## What you need to do
[1] Quote verbatim the passage of the article on the film PARASOMNIA that begins at the words "PARASOMNIA is Sleeping" and ends after the words "Volpe (Patrick Kilpatrick).".
[2] Continue the article about the film PARASOMNIA from the point where it stops.

## Page
PARASOMNIA | ©2023 William Malone

PARASOMNIA | ©2023 William Malone

PARASOMNIA is Sleeping Beauty reimagined as a contemporary gothic horror story. In director/writer/exec producer/digital effects artist William Malone’s feature, Laura Baxter (Cherilyn Wilson) is a young woman suffering from parasomnia, a rare (but real-world) condition that causes her to sleep almost continually. Danny Sloan (Dylan Purcell, aka Dylan M. McKnight) attempts to free her from the control of the evil Byron Volpe (Patrick Kilpatrick).

The film features serial killings, a monster apparently made of twigs that lurks in a world of rotating mirrors, musical automatons, and more. It was originally released in 2008 in a version that wasn’t fully what Malone had in mind. Now PARASOMNIA is out in a new home video release of the version Malone wanted all along, recut and featuring redone visual and practical effects.

Those who would like to see PARASOMNIA on a big screen and meet filmmaker Malone can attend a showing, followed by a live Q&A, on Friday October 13 at the Son of Monsterpalooza convention in Burbank, California (the convention runs October 13-15, but there is only one PARASOMNIA screening).

Malone has had a long and varied career. At the Don Post Studios in the ‘70s, he sculpted the Captain Kirk mask that became Michael Myers’s signature guise in the HALLOWEEN films. As a filmmaker, his features include FEARDOTCOM and the remake of HOUSE ON HAUNTED HILL. His television credits include (perhaps ironically) several episodes of the ‘90s series SLEEPWALKERS, which was about dream researchers, as well as THE OTHERS, DREAM ON, TALES FROM THE CRYPT and more.

## Dataset excerpt

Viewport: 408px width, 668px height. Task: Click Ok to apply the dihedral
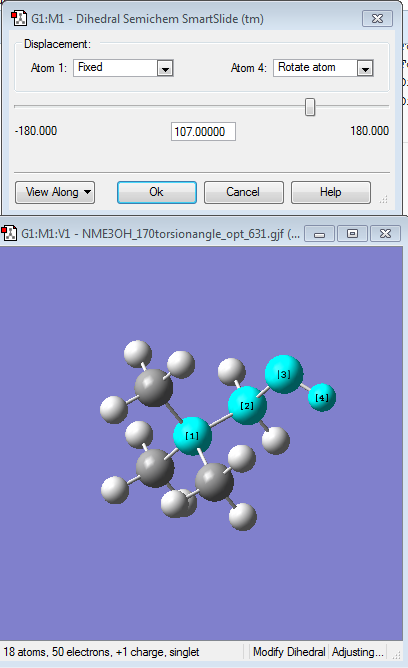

## Outputs
[1]
PARASOMNIA is Sleeping Beauty reimagined as a contemporary gothic horror story. In director/writer/exec producer/digital effects artist William Malone’s feature, Laura Baxter (Cherilyn Wilson) is a young woman suffering from parasomnia, a rare (but real-world) condition that causes her to sleep almost continually. Danny Sloan (Dylan Purcell, aka Dylan M. McKnight) attempts to free her from the control of the evil Byron Volpe (Patrick Kilpatrick).

[2]
On the phone to talk about PARASOMNIA’s past and present, Malone says he had come up with the original concept just before he made the MASTERS OF HORROR episode “Fair Haired Child,” which first aired in January 2006.

“I was actually watching CABINET OF DR. CALIGARI, probably about midnight. I love CALIGARI, but there are a lot of [other] interesting ideas in there, and I thought, ‘You know, there’s a movie in here, other than this one.’ So, I started looking up sleeping disorders, because CALIGARI is about a sleepwalker, and I came across this girl who’d been asleep for twenty years, and finally woke up, and I thought, ‘That’s a really interesting idea.’

“That was the springboard for it. And then I thought about a lot of different ways to get the film made, and actually had some offers to make the film, but I thought all of those would have come with a caveat that I wouldn’t have been able to make the movie that I wanted to. And so, I did what no filmmaker should ever do, which is finance it with my own money, myself and a friend of mine, who kicked in about half the budget. So, we stupidly went out and made it,” he laughs.

“It was not a financially good idea, but that’s what you have money for, is to do things, be able to have some kind of creative freedom to do the things that you want to do. So, I have not regretted it for a moment.”

PARASOMNIA movie poster | courtesy William Malone

PARASOMNIA movie poster | courtesy William Malone

Asked to describe PARASOMNIA, Malone cites what actor Kilpatrick says in his interview for the new release’s special features. “He said it was a gothic horror romance, which I guess is really what it was. It’s definitely a horror film, but it also has a lot of gothic romance elements. And yeah, I don’t know how else to describe it. It’s really not like a lot of other movies, I think.”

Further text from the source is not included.